The Center for Biological Diversity appears to have derived their erroneous number by including only checks made out directly to the Center for Biological Diversity over a select period of years. Attorney fees are typically paid out to the attorney of record. The Center for Biological Diversity is conveniently failing to include the majority of funds that were paid directly to their hired lawyers. Nine of the lawyers who have received payouts are currently employed by the Center for Biological Diversity.

“American taxpayers have a right to know how much of their money is going to pay attorneys and settlement costs for lawsuit-happy organizations that make a living off of suing the federal government. The numbers from the Justice Department speak for themselves,” said Chairman Hastings. “One frequent collector of taxpayer dollars spent a week inventing a way to misconstrue and hide data to make it appear as though they haven’t received millions in taxpayer dollars. The most direct way to have openness and transparency on exactly what funds a group has taken from taxpayers in ESA-related settlement and attorney fees is for them to publicly reveal all of their data for the past two decades.”

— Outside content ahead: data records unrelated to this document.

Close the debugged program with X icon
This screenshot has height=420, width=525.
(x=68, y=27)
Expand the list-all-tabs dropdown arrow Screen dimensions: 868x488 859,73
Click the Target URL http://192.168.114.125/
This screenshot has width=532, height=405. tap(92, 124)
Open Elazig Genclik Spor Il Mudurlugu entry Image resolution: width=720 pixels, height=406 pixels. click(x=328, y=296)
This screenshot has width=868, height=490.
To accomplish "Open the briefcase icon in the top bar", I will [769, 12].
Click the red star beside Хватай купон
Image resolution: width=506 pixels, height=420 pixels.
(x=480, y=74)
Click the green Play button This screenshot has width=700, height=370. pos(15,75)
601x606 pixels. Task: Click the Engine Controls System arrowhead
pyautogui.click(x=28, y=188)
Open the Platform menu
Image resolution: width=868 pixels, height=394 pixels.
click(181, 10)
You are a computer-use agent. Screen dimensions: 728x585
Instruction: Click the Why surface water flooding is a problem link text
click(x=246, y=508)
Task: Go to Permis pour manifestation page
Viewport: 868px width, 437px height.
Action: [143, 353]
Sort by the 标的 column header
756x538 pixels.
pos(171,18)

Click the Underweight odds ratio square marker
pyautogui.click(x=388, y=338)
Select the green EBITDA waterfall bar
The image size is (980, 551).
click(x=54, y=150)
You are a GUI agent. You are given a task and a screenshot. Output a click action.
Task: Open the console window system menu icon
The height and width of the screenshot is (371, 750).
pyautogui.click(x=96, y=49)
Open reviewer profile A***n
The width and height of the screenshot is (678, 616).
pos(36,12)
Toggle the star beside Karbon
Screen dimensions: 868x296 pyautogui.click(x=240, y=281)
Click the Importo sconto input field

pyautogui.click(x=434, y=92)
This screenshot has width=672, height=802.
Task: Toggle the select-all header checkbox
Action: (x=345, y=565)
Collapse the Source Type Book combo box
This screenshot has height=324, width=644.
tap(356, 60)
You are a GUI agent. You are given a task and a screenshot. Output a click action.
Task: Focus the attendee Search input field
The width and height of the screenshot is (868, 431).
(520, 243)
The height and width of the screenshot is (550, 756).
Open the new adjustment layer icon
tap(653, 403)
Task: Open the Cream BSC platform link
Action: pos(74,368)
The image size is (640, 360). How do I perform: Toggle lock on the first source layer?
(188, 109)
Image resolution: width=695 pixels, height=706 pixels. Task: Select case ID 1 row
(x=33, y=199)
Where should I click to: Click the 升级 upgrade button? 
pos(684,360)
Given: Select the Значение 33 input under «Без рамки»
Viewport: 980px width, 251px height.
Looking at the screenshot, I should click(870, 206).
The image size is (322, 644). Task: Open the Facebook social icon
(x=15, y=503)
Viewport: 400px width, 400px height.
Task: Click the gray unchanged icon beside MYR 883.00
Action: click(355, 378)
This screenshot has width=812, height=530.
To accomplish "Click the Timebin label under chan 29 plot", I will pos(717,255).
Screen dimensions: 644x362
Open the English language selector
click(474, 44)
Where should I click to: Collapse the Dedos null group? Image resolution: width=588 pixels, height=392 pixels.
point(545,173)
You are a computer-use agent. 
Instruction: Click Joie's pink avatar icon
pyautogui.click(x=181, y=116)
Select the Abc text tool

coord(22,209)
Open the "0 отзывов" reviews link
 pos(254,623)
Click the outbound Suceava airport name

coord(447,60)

On March 19, 2012, Chairman Hastings sent a letter to the Environment and Natural Resources Division of the Department of Justice asking for detailed information on how much taxpayer money is being spent on ESA-related litigation and settlements. In response to this request, DOJ ran a search through their Case Management System (“CMS”) and provided the Committee information based on all cases where the ESA was one of the statutes at issue in the litigation.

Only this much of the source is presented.